(PROVIDED DATA)

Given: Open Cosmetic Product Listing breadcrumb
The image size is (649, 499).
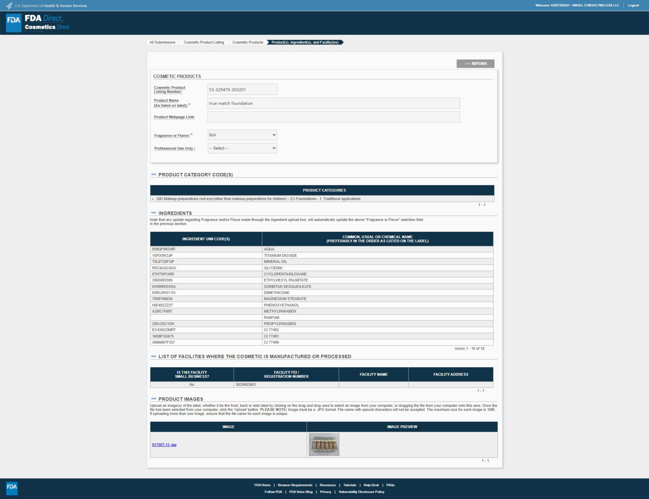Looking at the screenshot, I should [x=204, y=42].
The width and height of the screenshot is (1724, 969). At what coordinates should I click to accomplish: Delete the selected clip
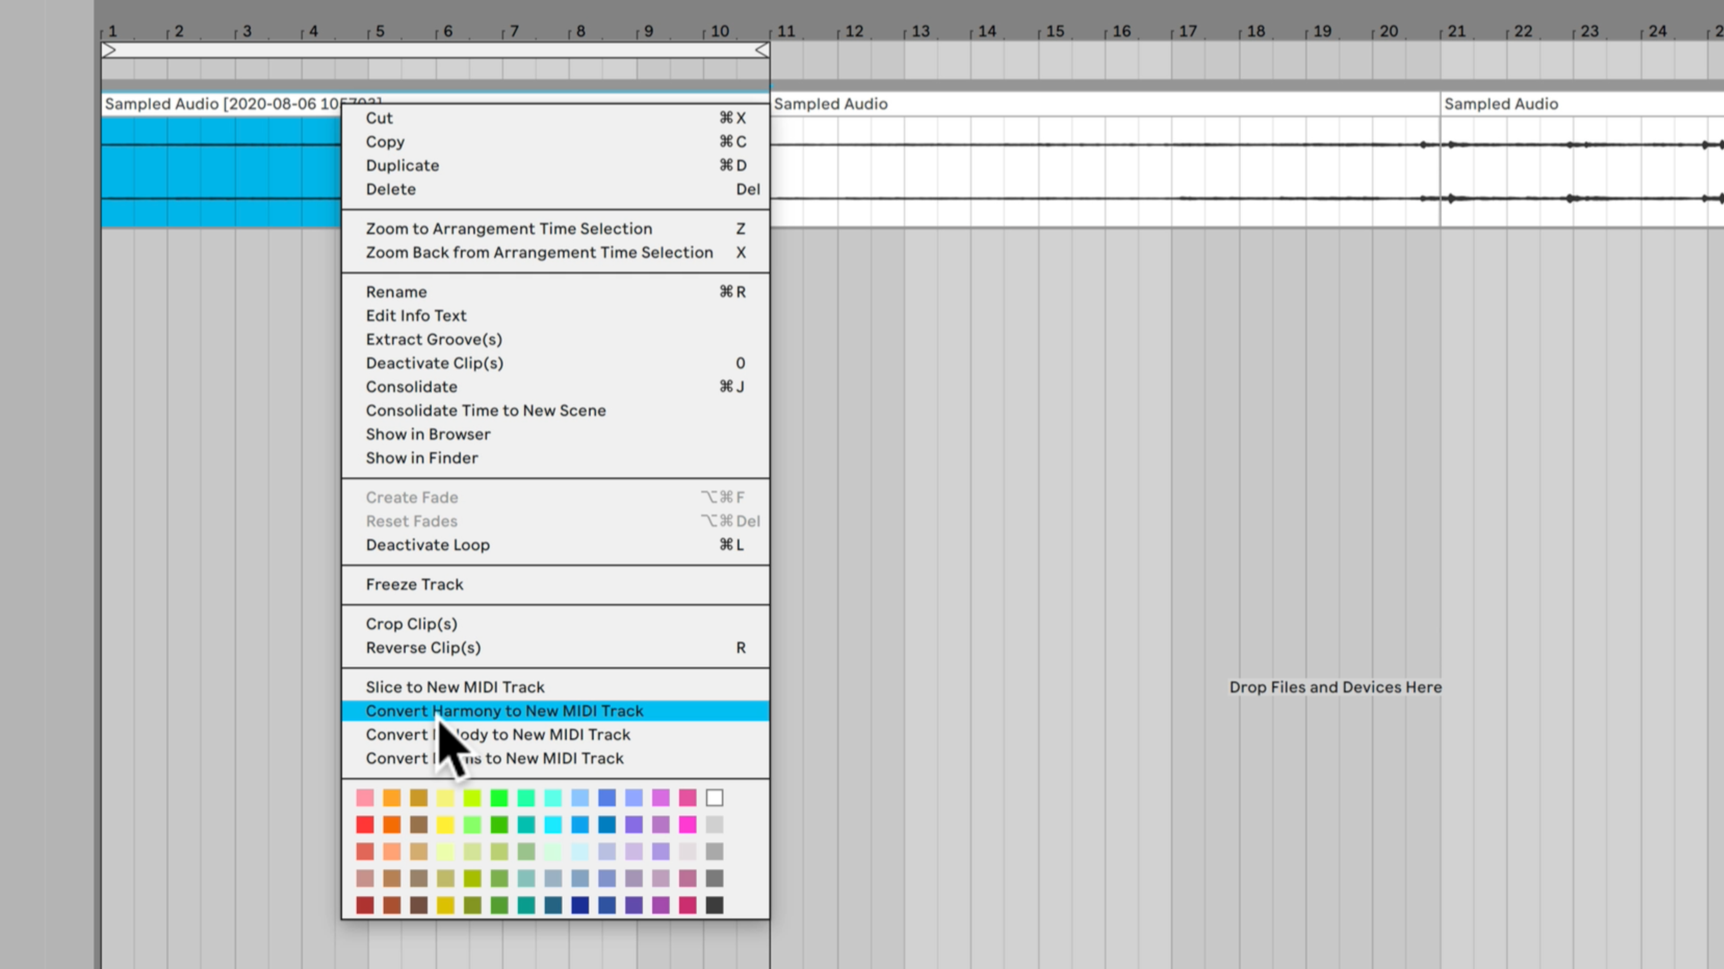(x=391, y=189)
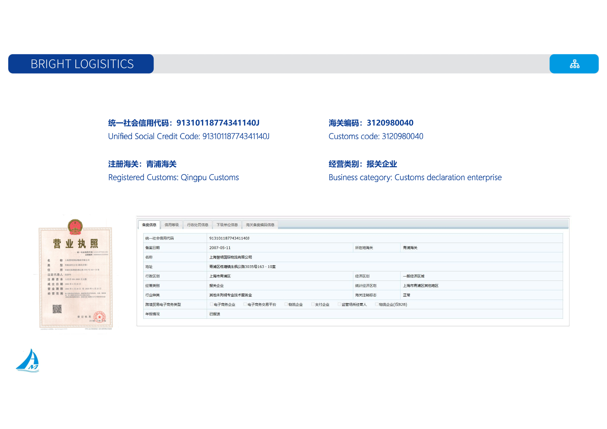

(End PROVIDED DATA)

**PROBLEM TO WORK ON:**
Output the entries above exactly, without their pictures.

**RESPONSE AREA:**
Given: Open Cosmetic Product Listing breadcrumb
The image size is (649, 499).
Looking at the screenshot, I should [x=204, y=42].
The width and height of the screenshot is (1724, 969). At what coordinates should I click to accomplish: Delete the selected clip
(x=391, y=189)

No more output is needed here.